━━ Text segment

(I had the opportunity to interview Brent Landau in 2016. The interview was posted on another website at the time, but I’m reposting it here for MW readers. Enjoy!)
MW Questions Brent Landau: Author of The Revelation of the Magi
A few years ago I had the chance to read The Revelation of the Magi by Brent Landau, and thought it to be an absolutely enlightening story. The book was excellently researched and presented an astonishing tale. I’m so excited for this opportunity now to chat more with Brent on his impressive book and work.
Brent received his Th.D and M.Div from Harvard University, and a B.A. in Religious Studies from the University of Iowa. Currently he is a lecturer in Religious Studies at the University of Texas in Austin. Here he focuses his attention on the New Testament and early Christian writings, with a particular interest in apocryphal and canonical stories about Jesus’ birth.
His expertise on these interests is apparent. And unlike some scholars who seem unreceptive to contradictory stories to religious belief, he seems to welcome them, as clues to Truth might be found in all of them. The knowledge he has to share is immense, and so let’s get asking him some questions!
Questions with Brent Landau:
- 1) What a truly remarkable and fascinating book, The Revelation of the Magi, is, Brent! Thank you for publishing such an illuminating story. It is incredible to think a tale, holding rich, expansive, and extraordinary events relating to the Star of Bethlehem and on the Magi, could be pushed to the wayside for so long. What brought your attention to this ancient text? And were you surprised by its lack of study and consideration?
Thank you for your very kind words about The Revelation of the Magi, Jenny. I frequently continue to be amazed that such a rich text existed without receiving much attention, and that I was lucky enough to be in the right place at the right time to work on it.
I had been interested in the stories of Jesus’ birth since I was a kid, but when I was doing my doctoral work at Harvard, I knew that I wanted to do my dissertation on some apocryphal Christian writing about Jesus’ birth or childhood. When I went on a study trip to Italy as a doctoral student, I was blown away by how much the Magi were showing up in artistic representations, and I decided to investigate whether there were any apocryphal writings focused on them. After a bit of digging, I learned about the Revelation of the Magi through an article in an obscure publication. It sounded absolutely fascinating, and what was more, it happened to be preserved in a little-known language, Syriac, that I had just finished my first year of at Harvard. So I was in a perfect position to get to work on it right away.

━━━━
━━ Given information

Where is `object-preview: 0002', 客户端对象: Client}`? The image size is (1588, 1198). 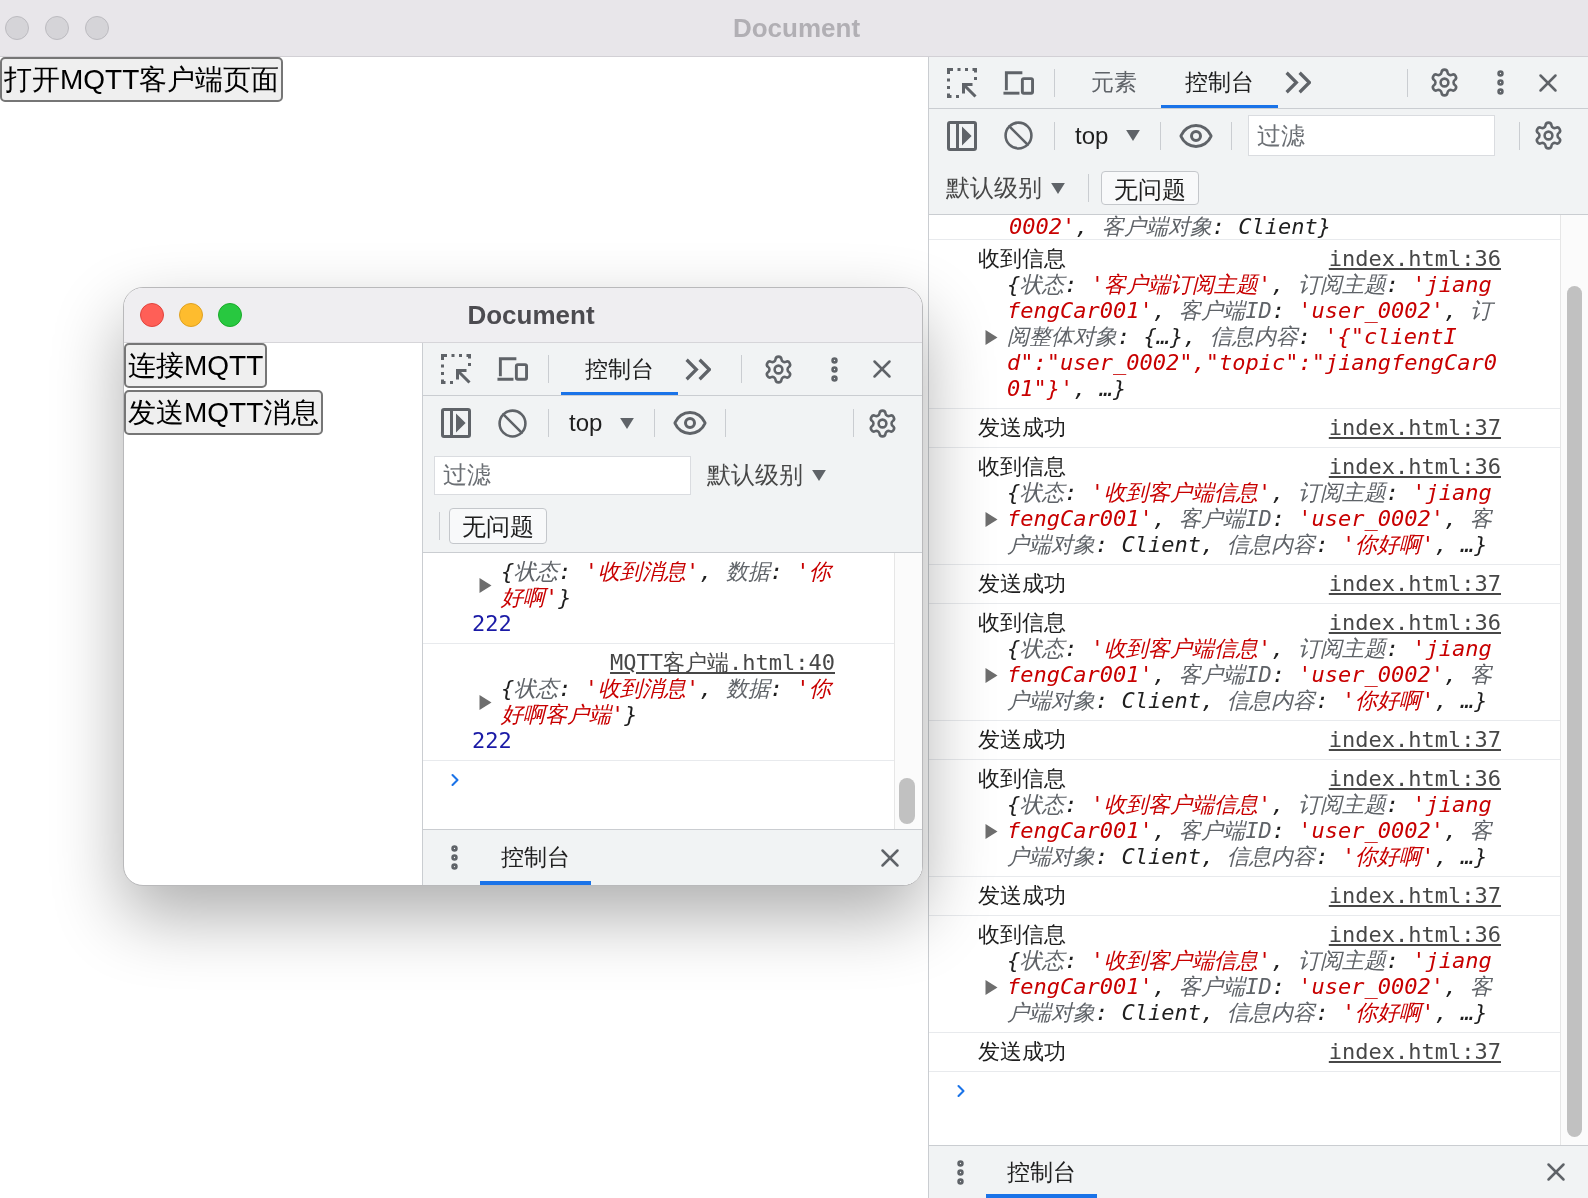
object-preview: 0002', 客户端对象: Client} is located at coordinates (1170, 227).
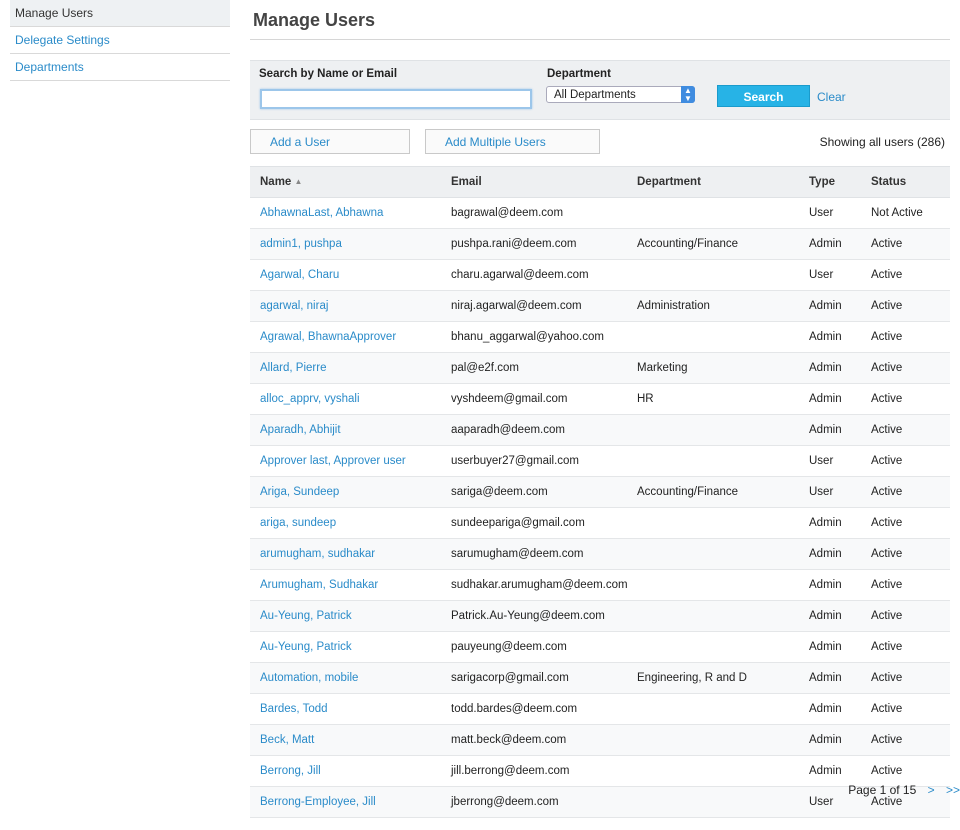 Image resolution: width=960 pixels, height=830 pixels. Describe the element at coordinates (600, 740) in the screenshot. I see `table-row: Beck, Matt matt.beck@deem.com Admin Active` at that location.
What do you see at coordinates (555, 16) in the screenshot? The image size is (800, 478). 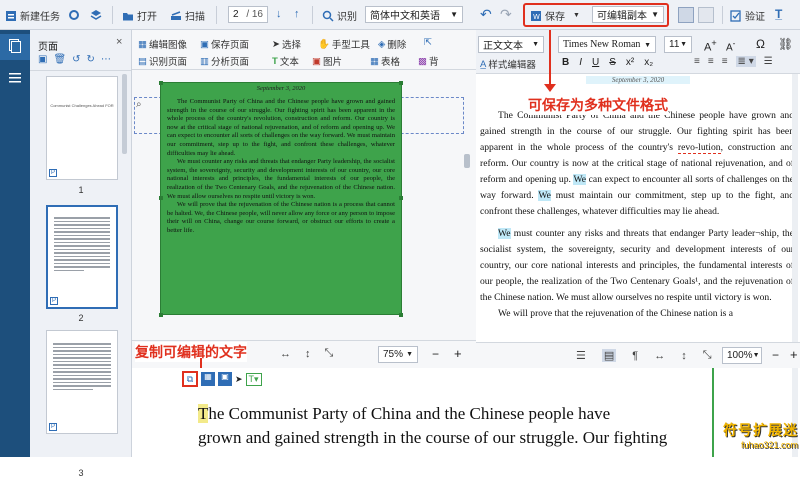 I see `save-button: W 保存 ▼` at bounding box center [555, 16].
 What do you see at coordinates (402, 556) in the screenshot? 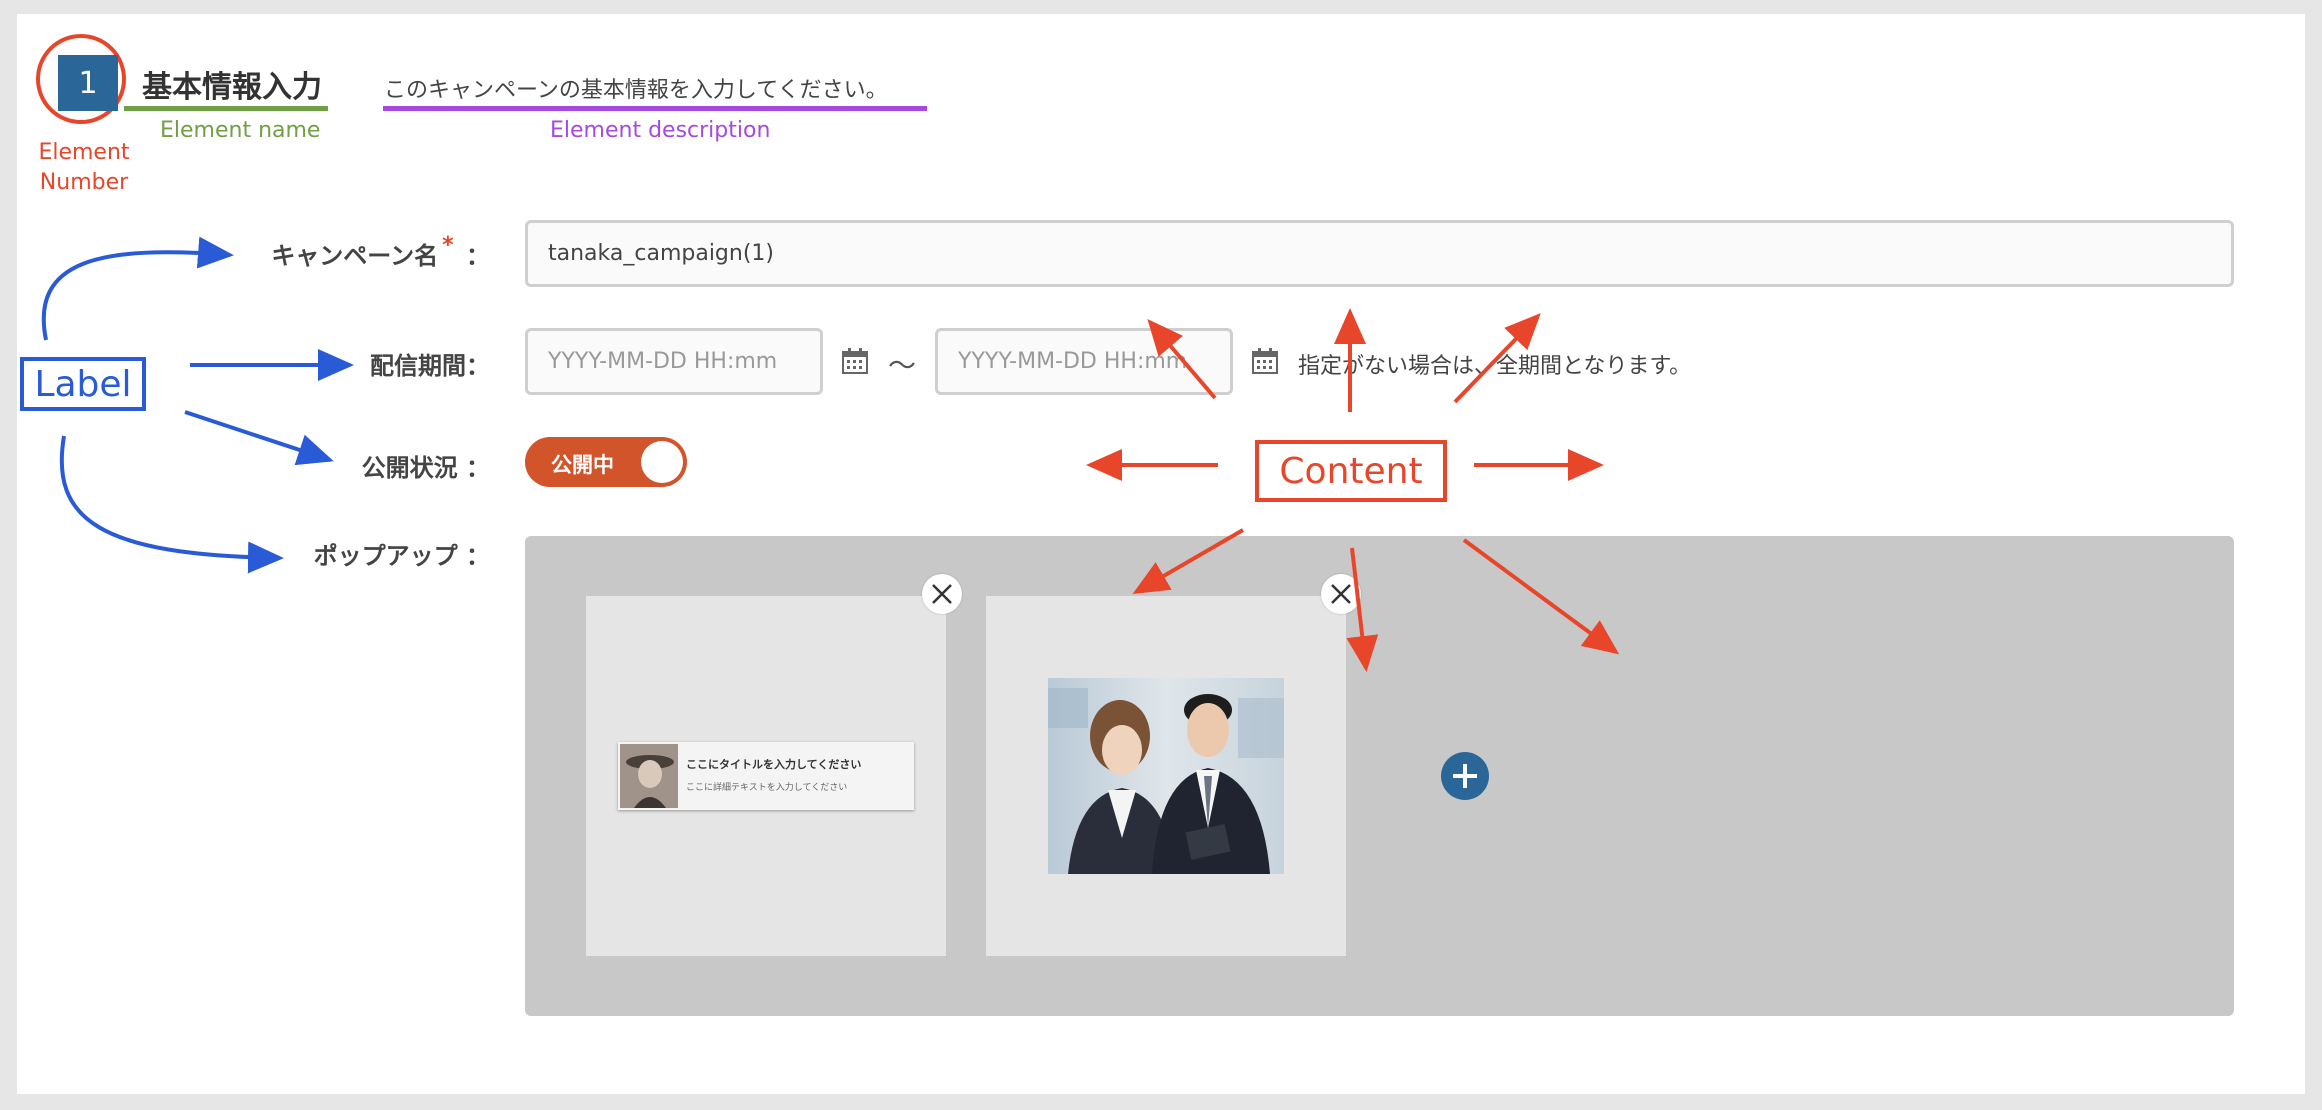
I see `popup-label: ポップアップ ：` at bounding box center [402, 556].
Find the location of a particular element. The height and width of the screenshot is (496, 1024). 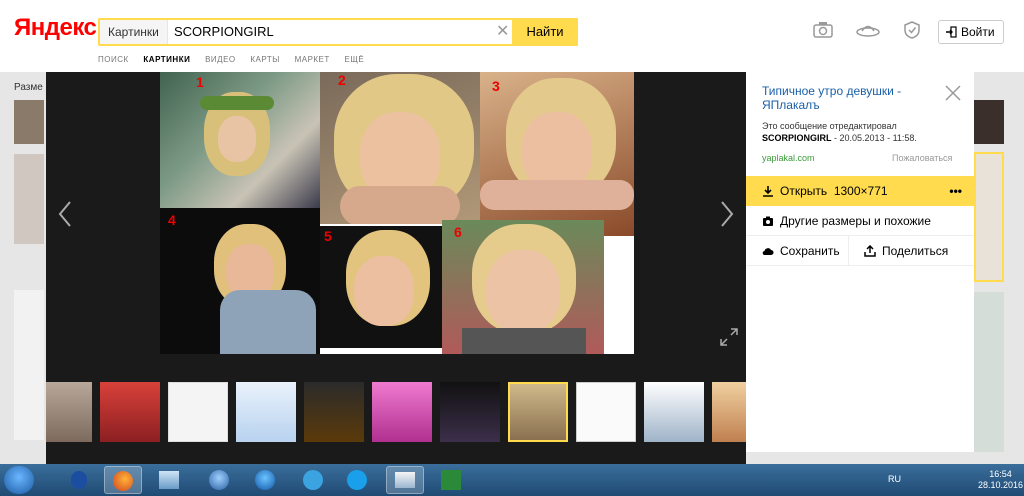

share-label: Поделиться is located at coordinates (916, 251).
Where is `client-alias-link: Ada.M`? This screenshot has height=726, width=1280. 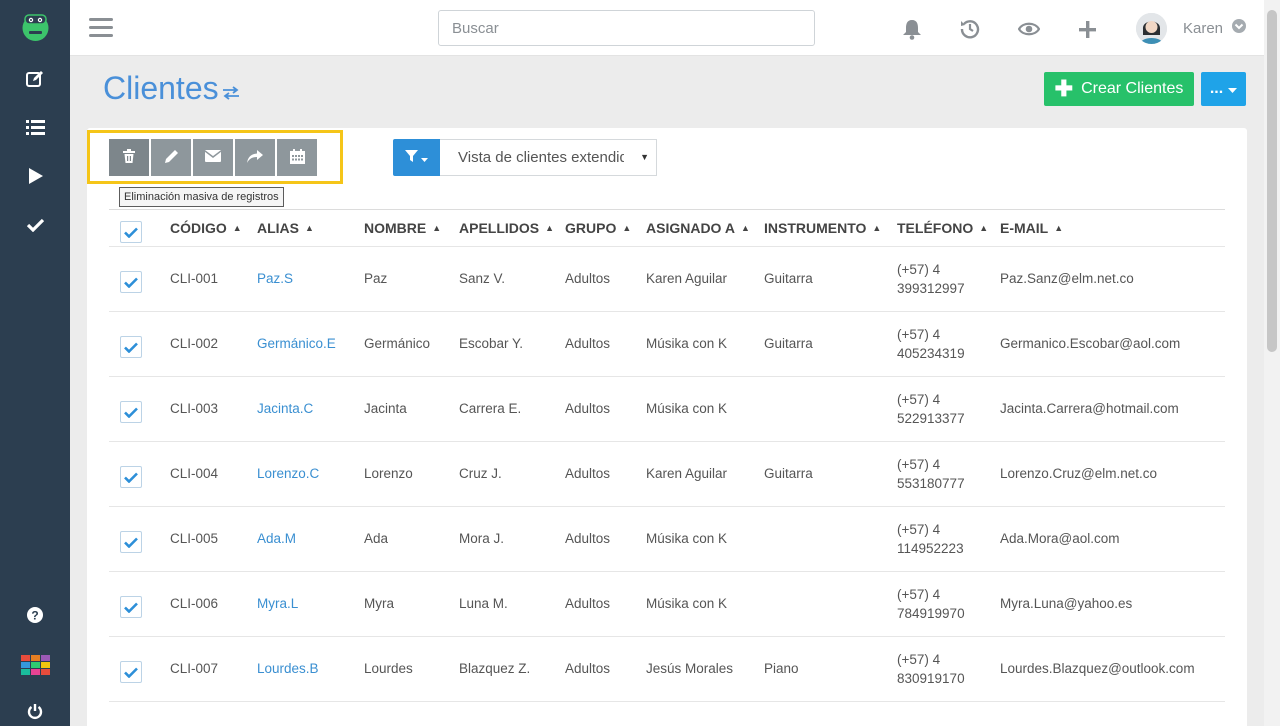 client-alias-link: Ada.M is located at coordinates (276, 538).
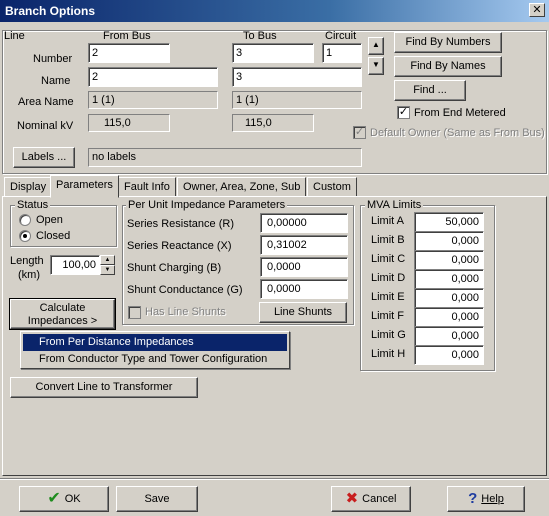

━━━━

• _Check your understanding_:
A – From the listing, copy the lines word for word, starting at the line containing "What do you see at coordinates (402, 556)" and ending at the line containing "share-label: Поделиться is". Leave out the pictures.
B – Keep writing the Brent Landau interview from where it ends.

• _Responses in order_:
A –
 What do you see at coordinates (402, 556) in the screenshot? 
I see `popup-label: ポップアップ ：` at bounding box center [402, 556].
Find the location of a particular element. The height and width of the screenshot is (496, 1024). 

share-label: Поделиться is located at coordinates (916, 251).

B –
Yes, I was definitely surprised by the fact that this text had received so little attention. It was so obscure that even my dissertation advisor at Harvard, who was one of the world’s greatest experts on apocryphal literature, had never heard of it. But the neglect was understandable for several reasons. First, apocryphal writings tend to receive much less attention than canonical writings in general. Second, stories about Jesus’ birth, both canonical and apocryphal, tend to be neglected in favor of materials about the adult Jesus (despite the fact that Christmas is so popular). Third, there aren’t that many specialists in apocryphal literature who know Syriac, so the number of people who were interested in and able to work on a text like this were rather limited from the start.
- 2) Although you were the first to translate this ancient Syriac text into English, is there evidence, say through paintings, mosaics, etc., to acknowledge the text (or translations of it) was known, read, possibly revered, in other parts of the world? If so, what time period do you feel the text had captured the most attention, and with who or where? If not, why do you feel it had been forgotten?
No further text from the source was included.